GNOME Bugzilla – Bug 707379
rework commit objects
Last modified: 2013-09-09 21:12:22 UTC
From the TODO: - Drop the a{sv} per https://bugzilla.gnome.org/show_bug.cgi?id=673012 - Optional non-object metadata; e.g., "detached" GPG signatures which are in the same file (to avoid double HTTP requests) - Extended validation; SHA384+SHA256 checksum of all metadata along with content object metadata (file size in particular) wouldn't take too much extra time per commit, and would greatly strengthen resistance to active hash collision attacks. - Total size of all objects - Largest object size: Prevent DoS via filling up the disk. The client can ensure it never writes an object larger than this, and combined with total size should act as an effective cap. Something like this: commit = header content header = guint64 <a(say)> # 64 bit flags, plus mappings of strings to data content = header <ay> <ay> <ay> # verified headers, plus parent, dirmeta, dirtree Then we need known verified headers: ts = timestamp, varint seconds since the epoch parent = checksum, parent comm log = freeform UTF-8 text total-size = varint total number of bytes for all objects max-object-size = size of largest object sizes = mapping of checksum -> size for each object? And known detached headers: gpgsigs = [array of detached gpg signatures]

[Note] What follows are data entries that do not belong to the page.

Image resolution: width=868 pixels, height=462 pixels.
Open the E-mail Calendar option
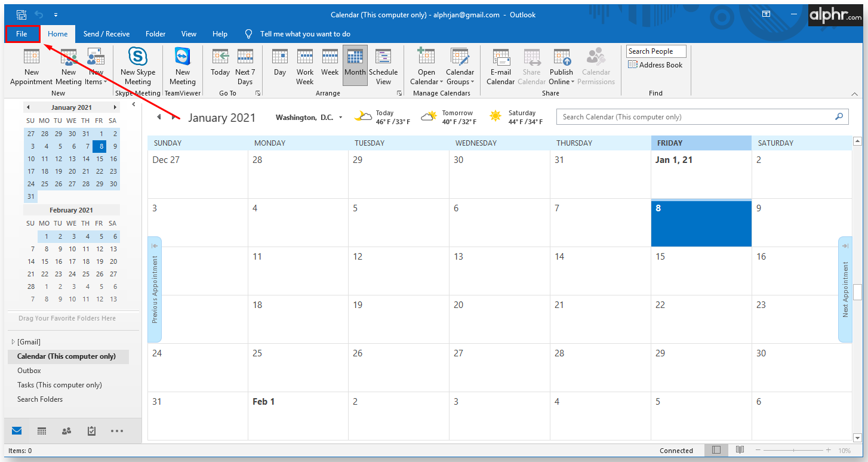point(500,66)
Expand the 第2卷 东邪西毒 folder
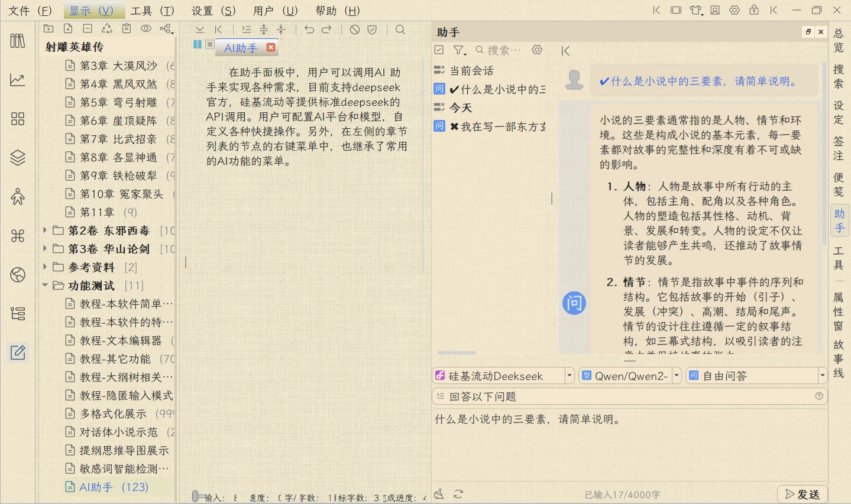 point(45,230)
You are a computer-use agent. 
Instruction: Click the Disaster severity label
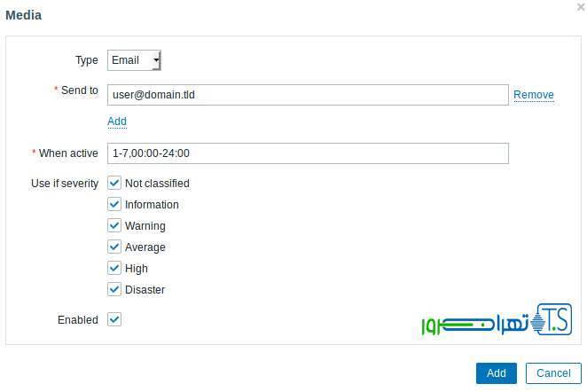145,290
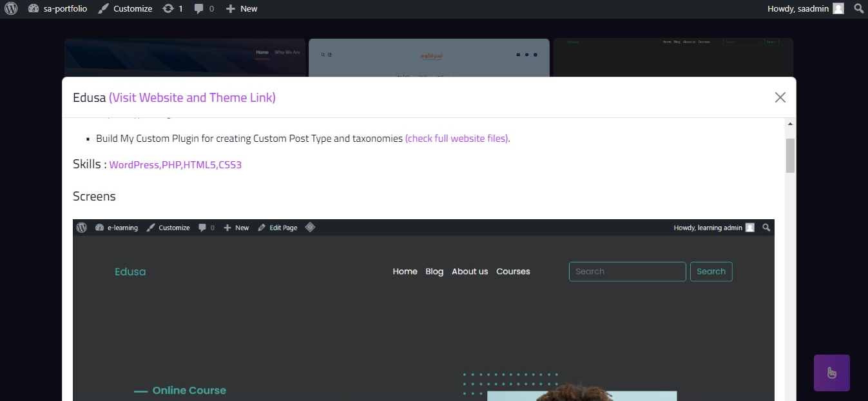Open the Howdy, saadmin account menu

(798, 8)
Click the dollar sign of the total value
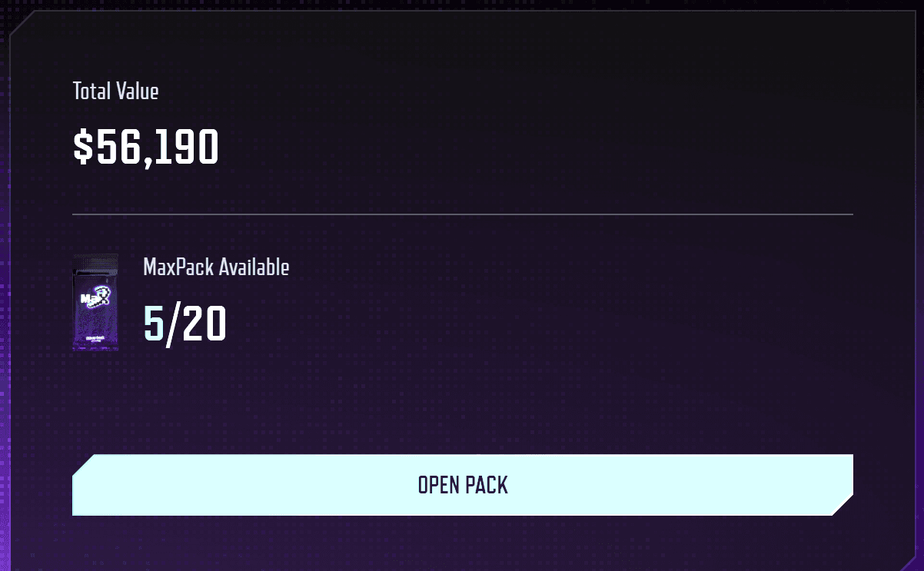This screenshot has height=571, width=924. click(x=82, y=147)
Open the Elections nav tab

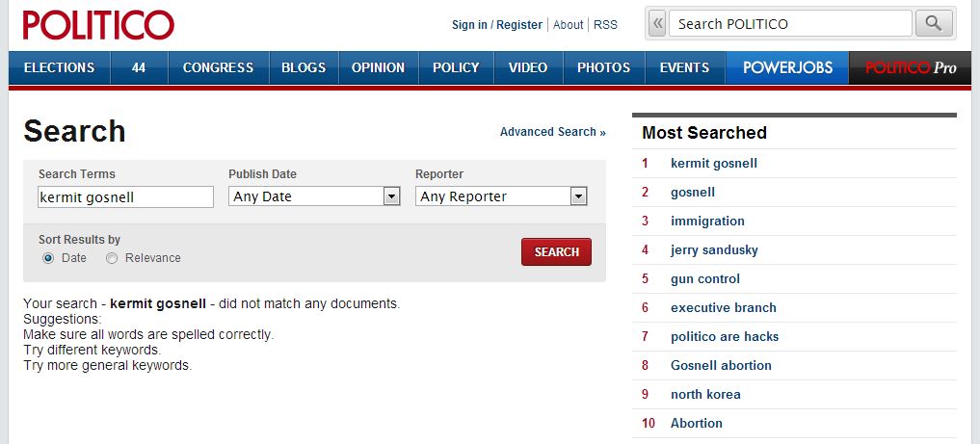click(59, 67)
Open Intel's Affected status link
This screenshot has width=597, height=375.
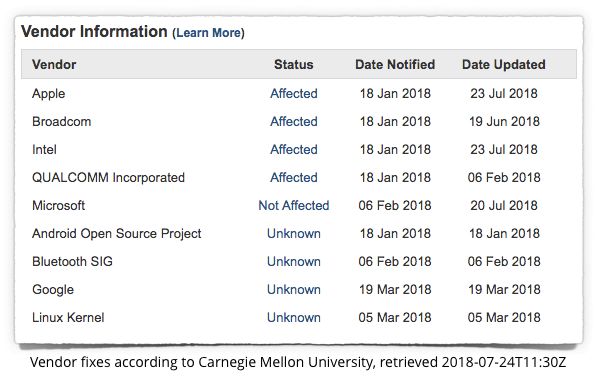coord(294,150)
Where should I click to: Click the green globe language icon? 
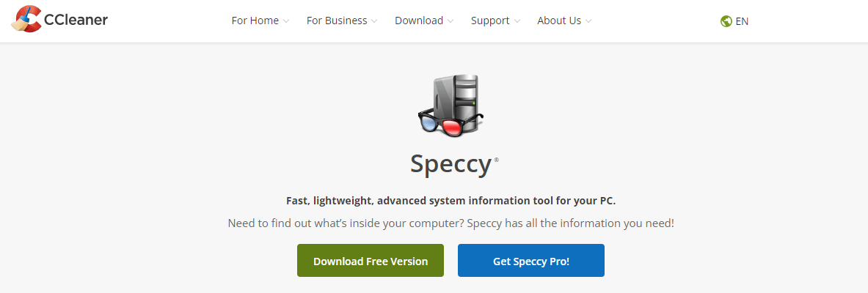[x=726, y=21]
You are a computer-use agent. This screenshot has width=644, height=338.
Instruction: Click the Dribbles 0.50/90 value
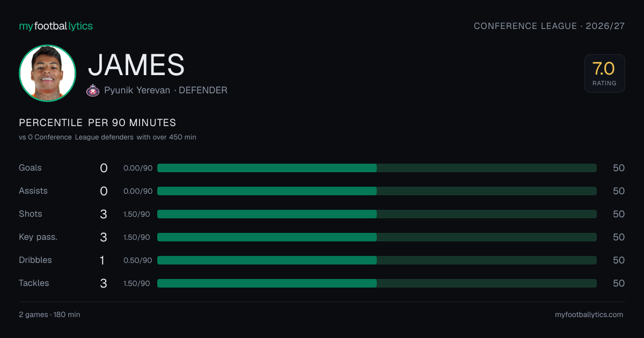[x=138, y=260]

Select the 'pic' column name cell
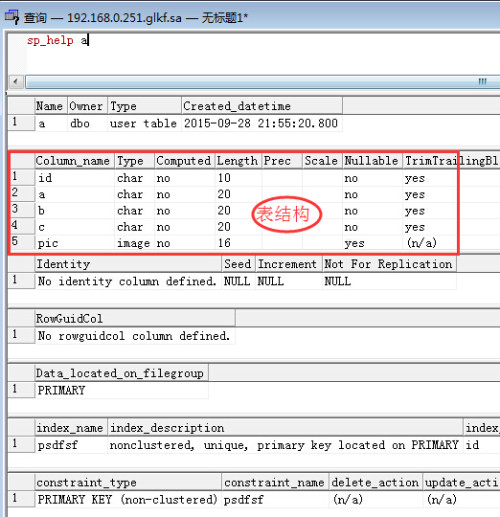click(x=75, y=243)
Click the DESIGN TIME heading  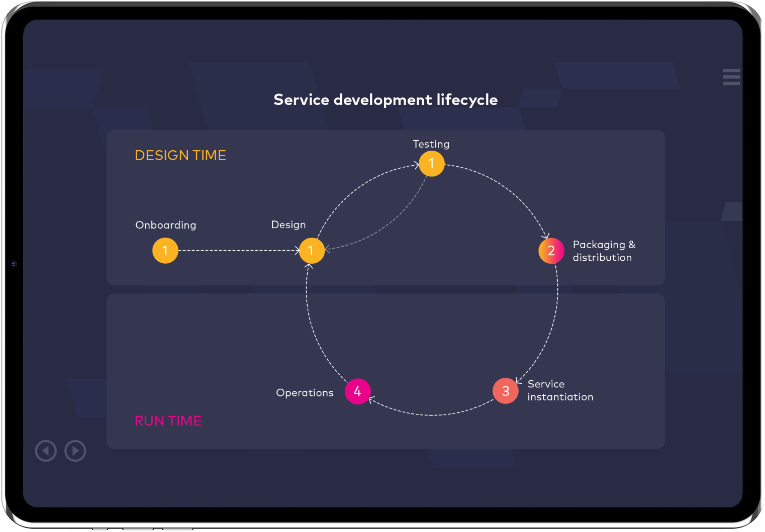pos(180,155)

Implementation thoughts: Create a new object type COMMIT2 ? Except...we only have one checksum per ref. Which brings us back to basically just breaking binary compatibility =/
Ok, new plan here: Work around bug 673012 by simply having *one* key in the a{sv} which is metadata -> ay And then the ay contains our "header" above. Hopefully we can avoid adding any indexing to GVariant for the case where there's only one key. Then fit all of the rest of the stuff into our new metadata format.
For stuff like GPG signatures, we could add a generic "detached metadata". This would just be an a{sv}, stored in the FS as .commit-metadata. It'd probably only contain GPG signatures, since...most other things you would want to have protected by the signature. But maybe say cached data like .sizes don't need to be GPG signed, and can be computed after the fact.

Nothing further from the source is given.